**Problem to work on**
Restate the material verbatim, every line included.

**Records for this exercise**
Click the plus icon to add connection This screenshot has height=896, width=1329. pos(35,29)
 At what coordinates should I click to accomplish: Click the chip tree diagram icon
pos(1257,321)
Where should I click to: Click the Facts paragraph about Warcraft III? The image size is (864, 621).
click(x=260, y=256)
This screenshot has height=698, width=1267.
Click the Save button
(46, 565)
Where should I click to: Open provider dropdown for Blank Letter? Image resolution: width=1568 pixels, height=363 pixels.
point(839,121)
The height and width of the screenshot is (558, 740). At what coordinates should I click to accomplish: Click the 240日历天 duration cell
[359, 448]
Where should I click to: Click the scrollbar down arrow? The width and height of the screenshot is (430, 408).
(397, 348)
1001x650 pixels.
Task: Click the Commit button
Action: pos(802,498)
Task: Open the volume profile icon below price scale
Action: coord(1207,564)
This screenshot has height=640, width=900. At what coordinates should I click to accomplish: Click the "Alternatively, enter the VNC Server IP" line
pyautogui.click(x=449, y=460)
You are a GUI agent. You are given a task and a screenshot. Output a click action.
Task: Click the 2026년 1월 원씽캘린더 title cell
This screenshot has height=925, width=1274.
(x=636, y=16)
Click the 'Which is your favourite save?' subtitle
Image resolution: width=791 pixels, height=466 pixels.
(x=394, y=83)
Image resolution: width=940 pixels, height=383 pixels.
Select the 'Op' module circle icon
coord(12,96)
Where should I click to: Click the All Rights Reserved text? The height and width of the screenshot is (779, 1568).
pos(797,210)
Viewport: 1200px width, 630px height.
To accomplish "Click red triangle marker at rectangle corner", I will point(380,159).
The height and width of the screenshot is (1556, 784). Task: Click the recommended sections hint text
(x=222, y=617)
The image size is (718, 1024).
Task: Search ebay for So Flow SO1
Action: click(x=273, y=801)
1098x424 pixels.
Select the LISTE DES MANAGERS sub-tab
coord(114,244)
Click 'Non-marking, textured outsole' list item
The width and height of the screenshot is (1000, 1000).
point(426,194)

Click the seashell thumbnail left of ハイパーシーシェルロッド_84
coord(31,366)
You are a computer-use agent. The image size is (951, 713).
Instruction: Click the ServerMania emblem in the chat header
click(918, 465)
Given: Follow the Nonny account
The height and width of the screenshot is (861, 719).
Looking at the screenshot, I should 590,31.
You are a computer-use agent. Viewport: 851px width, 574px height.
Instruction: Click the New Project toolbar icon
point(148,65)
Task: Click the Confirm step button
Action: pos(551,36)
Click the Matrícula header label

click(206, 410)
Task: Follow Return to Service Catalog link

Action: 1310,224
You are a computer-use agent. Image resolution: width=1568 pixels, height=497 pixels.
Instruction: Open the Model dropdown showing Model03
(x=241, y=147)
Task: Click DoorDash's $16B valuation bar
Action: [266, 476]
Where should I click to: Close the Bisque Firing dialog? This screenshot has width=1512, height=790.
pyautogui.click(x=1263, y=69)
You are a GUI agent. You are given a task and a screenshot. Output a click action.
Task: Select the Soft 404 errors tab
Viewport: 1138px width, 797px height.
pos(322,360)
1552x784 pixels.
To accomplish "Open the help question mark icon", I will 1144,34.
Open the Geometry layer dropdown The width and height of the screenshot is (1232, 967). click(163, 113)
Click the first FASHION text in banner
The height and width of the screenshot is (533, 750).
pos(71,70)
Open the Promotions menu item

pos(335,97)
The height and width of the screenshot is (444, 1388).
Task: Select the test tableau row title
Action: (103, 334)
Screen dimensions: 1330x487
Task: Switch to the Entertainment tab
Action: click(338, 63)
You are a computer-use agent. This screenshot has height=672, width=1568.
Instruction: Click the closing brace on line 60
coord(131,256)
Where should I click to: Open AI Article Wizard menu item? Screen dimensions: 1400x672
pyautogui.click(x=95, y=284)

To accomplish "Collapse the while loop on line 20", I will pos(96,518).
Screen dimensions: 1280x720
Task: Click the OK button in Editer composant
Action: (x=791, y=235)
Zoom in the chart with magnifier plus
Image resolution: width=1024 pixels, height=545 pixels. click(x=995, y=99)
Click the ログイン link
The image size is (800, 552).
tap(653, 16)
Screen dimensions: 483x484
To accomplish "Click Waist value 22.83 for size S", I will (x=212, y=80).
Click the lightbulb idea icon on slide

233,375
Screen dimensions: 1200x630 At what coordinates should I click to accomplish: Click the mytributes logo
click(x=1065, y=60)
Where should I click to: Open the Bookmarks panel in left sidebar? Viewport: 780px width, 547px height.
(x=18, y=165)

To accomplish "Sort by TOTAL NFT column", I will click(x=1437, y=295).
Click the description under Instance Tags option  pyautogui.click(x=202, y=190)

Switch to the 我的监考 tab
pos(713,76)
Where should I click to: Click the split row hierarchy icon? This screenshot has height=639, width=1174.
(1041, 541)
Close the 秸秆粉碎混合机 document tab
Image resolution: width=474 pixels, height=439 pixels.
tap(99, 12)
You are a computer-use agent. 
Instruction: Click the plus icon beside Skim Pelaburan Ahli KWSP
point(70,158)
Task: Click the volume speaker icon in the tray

**Answer below**
Click the plus icon to add connection This screenshot has height=896, width=1329. pos(35,29)
 At what coordinates should I click to accomplish: Click the chip tree diagram icon
pos(1257,321)
Where should I click to: Click the Facts paragraph about Warcraft III? The image size is (864, 621).
click(x=260, y=256)
This screenshot has height=698, width=1267.
Click the Save button
(46, 565)
Where should I click to: Open provider dropdown for Blank Letter? Image resolution: width=1568 pixels, height=363 pixels.
point(839,121)
The height and width of the screenshot is (558, 740). At what coordinates should I click to accomplish: Click the 240日历天 duration cell
[359, 448]
Where should I click to: Click the scrollbar down arrow? The width and height of the screenshot is (430, 408).
(397, 348)
1001x650 pixels.
Task: Click the Commit button
Action: pos(802,498)
Task: Open the volume profile icon below price scale
Action: coord(1207,564)
This screenshot has height=640, width=900. At what coordinates should I click to accomplish: Click the "Alternatively, enter the VNC Server IP" line
pyautogui.click(x=449, y=460)
You are a GUI agent. You are given a task and a screenshot. Output a click action.
Task: Click the 2026년 1월 원씽캘린더 title cell
This screenshot has height=925, width=1274.
(x=636, y=16)
Click the 'Which is your favourite save?' subtitle
Image resolution: width=791 pixels, height=466 pixels.
(x=394, y=83)
Image resolution: width=940 pixels, height=383 pixels.
Select the 'Op' module circle icon
coord(12,96)
Where should I click to: Click the All Rights Reserved text? The height and width of the screenshot is (779, 1568).
pos(797,210)
Viewport: 1200px width, 630px height.
To accomplish "Click red triangle marker at rectangle corner", I will point(380,159).
The height and width of the screenshot is (1556, 784). Task: Click the recommended sections hint text
(x=222, y=617)
The image size is (718, 1024).
Task: Search ebay for So Flow SO1
Action: click(x=273, y=801)
1098x424 pixels.
Select the LISTE DES MANAGERS sub-tab
coord(114,244)
Click 'Non-marking, textured outsole' list item
The width and height of the screenshot is (1000, 1000).
point(426,194)

Click the seashell thumbnail left of ハイパーシーシェルロッド_84
coord(31,366)
You are a computer-use agent. The image size is (951, 713).
Instruction: Click the ServerMania emblem in the chat header
click(918, 465)
Given: Follow the Nonny account
The height and width of the screenshot is (861, 719).
Looking at the screenshot, I should 590,31.
You are a computer-use agent. Viewport: 851px width, 574px height.
Instruction: Click the New Project toolbar icon
point(148,65)
Task: Click the Confirm step button
Action: pos(551,36)
Click the Matrícula header label

click(206, 410)
Task: Follow Return to Service Catalog link

Action: 1310,224
You are a computer-use agent. Image resolution: width=1568 pixels, height=497 pixels.
Instruction: Open the Model dropdown showing Model03
(x=241, y=147)
Task: Click DoorDash's $16B valuation bar
Action: [266, 476]
Where should I click to: Close the Bisque Firing dialog? This screenshot has width=1512, height=790.
pyautogui.click(x=1263, y=69)
You are a GUI agent. You are given a task and a screenshot. Output a click action.
Task: Select the Soft 404 errors tab
Viewport: 1138px width, 797px height.
pos(322,360)
1552x784 pixels.
To accomplish "Open the help question mark icon", I will 1144,34.
Open the Geometry layer dropdown The width and height of the screenshot is (1232, 967). click(163, 113)
Click the first FASHION text in banner
The height and width of the screenshot is (533, 750).
pos(71,70)
Open the Promotions menu item

pos(335,97)
The height and width of the screenshot is (444, 1388).
Task: Select the test tableau row title
Action: (103, 334)
Screen dimensions: 1330x487
Task: Switch to the Entertainment tab
Action: click(338, 63)
You are a computer-use agent. This screenshot has height=672, width=1568.
Instruction: Click the closing brace on line 60
coord(131,256)
Where should I click to: Open AI Article Wizard menu item? Screen dimensions: 1400x672
pyautogui.click(x=95, y=284)

To accomplish "Collapse the while loop on line 20", I will pos(96,518).
Screen dimensions: 1280x720
Task: Click the OK button in Editer composant
Action: (x=791, y=235)
Zoom in the chart with magnifier plus
Image resolution: width=1024 pixels, height=545 pixels. click(x=995, y=99)
Click the ログイン link
The image size is (800, 552).
tap(653, 16)
Screen dimensions: 483x484
To accomplish "Click Waist value 22.83 for size S", I will (x=212, y=80).
Click the lightbulb idea icon on slide

233,375
Screen dimensions: 1200x630 At what coordinates should I click to accomplish: Click the mytributes logo
click(x=1065, y=60)
Where should I click to: Open the Bookmarks panel in left sidebar? Viewport: 780px width, 547px height.
(x=18, y=165)

To accomplish "Sort by TOTAL NFT column", I will click(x=1437, y=295).
Click the description under Instance Tags option  pyautogui.click(x=202, y=190)

Switch to the 我的监考 tab
pos(713,76)
Where should I click to: Click the split row hierarchy icon? This screenshot has height=639, width=1174.
(1041, 541)
Close the 秸秆粉碎混合机 document tab
Image resolution: width=474 pixels, height=439 pixels.
tap(99, 12)
You are a computer-use agent. 
Instruction: Click the plus icon beside Skim Pelaburan Ahli KWSP
point(70,158)
Task: Click the volume speaker icon in the tray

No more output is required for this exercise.